» **Liste des tâches**
1) Les affirmations suivantes sont-elles conformes à l'extrait sur le football ? (a) L'art des pauvres s'appuie sur le football. (b) L'ami qui part à Paris y va pour travailler dans l'exploitation familiale. (c) Le fossé qui sépare les amis est seulement géographique. Répondez à chacune par oui ou non, en citant mot pour mot le passage de l'extrait qui tranche.
2) Citez fidèlement tout le passage de l'extrait sur le football, depuis « Quand on est » jusqu'à « sur le football. ».
3) Réécrivez sous forme de liste le paragraphe de l'extrait sur le football qui commence par « Quand on est pauvre », en gardant ses idées principales.

» **Extrait présenté**
--------------------

Quand on est pauvre et que notre quotidien ressemble à la misère. Quand notre vie ressemble à un champ de ruines. Et quand notre cœur n’est plus qu’un immonde marécage grouillant de vers. Que nous reste-t-il ? Rien, si ce n’est ce que nous avons dans notre esprit. L’art des pauvres, savoir vivre sans en avoir la force ou l’envie, s’appuie sur le football.

Rime riche

Le football n’est pas du même monde que nous. Ce sont des joueurs que l’on pourrait avoir comme ami sur le terrain, mais pourtant, c’est un monde complètement différent. Un peu comme un petit village du sud-ouest de la France, où l’un des membres d’une bande d’amis va à Paris faire des études pendant que les autres travaillent dans l’exploitation familiale.  Quand il revient chez ses amis, il semble s’être creusée une distance,. Un fossé les sépare, et il n’est pas que géographique. Un peu comme si l’on comptait parmi ses amis une futur star du football français. Entre une vie tranquille et un changement radical. Y-a-t-il une option préférable à une autre ? Répondre oui serait un manque de respect évident pour ceux qui font ces choix.

--------------------

» **Lignes d'un jeu de données**

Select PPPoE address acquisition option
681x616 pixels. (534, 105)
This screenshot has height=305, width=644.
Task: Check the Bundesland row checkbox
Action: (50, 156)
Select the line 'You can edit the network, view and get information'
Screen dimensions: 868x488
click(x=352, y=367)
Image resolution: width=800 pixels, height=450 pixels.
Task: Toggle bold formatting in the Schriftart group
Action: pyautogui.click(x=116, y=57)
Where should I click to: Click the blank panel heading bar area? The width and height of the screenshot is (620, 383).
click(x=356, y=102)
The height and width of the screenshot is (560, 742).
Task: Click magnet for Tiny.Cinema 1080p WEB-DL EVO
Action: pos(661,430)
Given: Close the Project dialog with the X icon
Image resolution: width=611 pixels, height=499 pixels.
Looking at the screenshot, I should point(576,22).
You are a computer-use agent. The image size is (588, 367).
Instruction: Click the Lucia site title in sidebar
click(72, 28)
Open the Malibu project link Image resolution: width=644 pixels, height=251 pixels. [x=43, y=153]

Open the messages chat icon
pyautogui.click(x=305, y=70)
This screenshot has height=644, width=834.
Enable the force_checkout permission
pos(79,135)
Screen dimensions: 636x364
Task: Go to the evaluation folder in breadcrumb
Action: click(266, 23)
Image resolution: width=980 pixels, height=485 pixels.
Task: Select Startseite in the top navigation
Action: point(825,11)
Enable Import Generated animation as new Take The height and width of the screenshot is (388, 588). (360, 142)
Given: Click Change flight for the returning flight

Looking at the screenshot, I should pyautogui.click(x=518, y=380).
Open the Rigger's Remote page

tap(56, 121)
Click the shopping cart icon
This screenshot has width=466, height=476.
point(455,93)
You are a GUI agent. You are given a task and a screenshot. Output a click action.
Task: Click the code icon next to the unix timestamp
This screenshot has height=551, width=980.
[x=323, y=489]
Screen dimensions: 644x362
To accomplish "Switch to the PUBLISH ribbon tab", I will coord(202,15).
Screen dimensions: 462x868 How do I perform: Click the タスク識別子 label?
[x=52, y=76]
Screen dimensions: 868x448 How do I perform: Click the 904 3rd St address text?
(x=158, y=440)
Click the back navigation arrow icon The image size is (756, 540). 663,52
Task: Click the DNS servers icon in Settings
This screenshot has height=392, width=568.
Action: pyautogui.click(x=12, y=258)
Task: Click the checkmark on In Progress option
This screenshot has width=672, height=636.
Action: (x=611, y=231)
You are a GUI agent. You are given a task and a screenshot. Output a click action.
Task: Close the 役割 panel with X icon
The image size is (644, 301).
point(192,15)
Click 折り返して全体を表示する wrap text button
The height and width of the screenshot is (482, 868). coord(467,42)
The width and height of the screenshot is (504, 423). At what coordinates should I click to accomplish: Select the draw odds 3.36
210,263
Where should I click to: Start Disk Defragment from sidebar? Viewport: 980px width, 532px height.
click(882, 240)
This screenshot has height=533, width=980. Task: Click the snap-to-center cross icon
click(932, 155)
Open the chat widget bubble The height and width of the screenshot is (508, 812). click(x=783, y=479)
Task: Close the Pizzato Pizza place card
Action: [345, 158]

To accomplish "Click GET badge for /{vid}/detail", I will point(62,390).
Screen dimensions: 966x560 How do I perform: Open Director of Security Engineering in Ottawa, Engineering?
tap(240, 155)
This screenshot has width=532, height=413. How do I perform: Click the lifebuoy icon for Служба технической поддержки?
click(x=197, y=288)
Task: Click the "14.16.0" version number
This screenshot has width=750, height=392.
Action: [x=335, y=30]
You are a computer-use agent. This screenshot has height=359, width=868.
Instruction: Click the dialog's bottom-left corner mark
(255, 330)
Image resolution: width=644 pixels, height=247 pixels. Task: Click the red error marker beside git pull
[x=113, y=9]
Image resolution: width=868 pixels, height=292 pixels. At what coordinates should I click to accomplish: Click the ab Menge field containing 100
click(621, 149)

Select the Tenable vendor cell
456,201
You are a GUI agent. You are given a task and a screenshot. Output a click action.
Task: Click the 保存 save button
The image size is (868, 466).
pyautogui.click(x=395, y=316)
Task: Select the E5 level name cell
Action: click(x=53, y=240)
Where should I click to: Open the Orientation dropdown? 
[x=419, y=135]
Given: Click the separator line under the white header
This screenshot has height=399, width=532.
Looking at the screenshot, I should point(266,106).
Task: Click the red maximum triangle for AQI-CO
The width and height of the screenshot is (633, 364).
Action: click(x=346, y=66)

--------------------

» **Résultats des tâches**
1)
(a) Oui : « L’art des pauvres, savoir vivre sans en avoir la force ou l’envie, s’appuie sur le football. »
(b) Non : « va à Paris faire des études pendant que les autres travaillent dans l’exploitation familiale ».
(c) Non : « Un fossé les sépare, et il n’est pas que géographique. »

2)
Quand on est pauvre et que notre quotidien ressemble à la misère. Quand notre vie ressemble à un champ de ruines. Et quand notre cœur n’est plus qu’un immonde marécage grouillant de vers. Que nous reste-t-il ? Rien, si ce n’est ce que nous avons dans notre esprit. L’art des pauvres, savoir vivre sans en avoir la force ou l’envie, s’appuie sur le football.

3)
- Situation décrite : on est pauvre, le quotidien ressemble à la misère, la vie à un champ de ruines, et le cœur à un immonde marécage grouillant de vers.
- Dans ce cas, il ne reste rien, sauf ce que l'on a dans l'esprit.
- L'art des pauvres consiste à savoir vivre sans en avoir la force ou l'envie.
- Cet art s'appuie sur le football.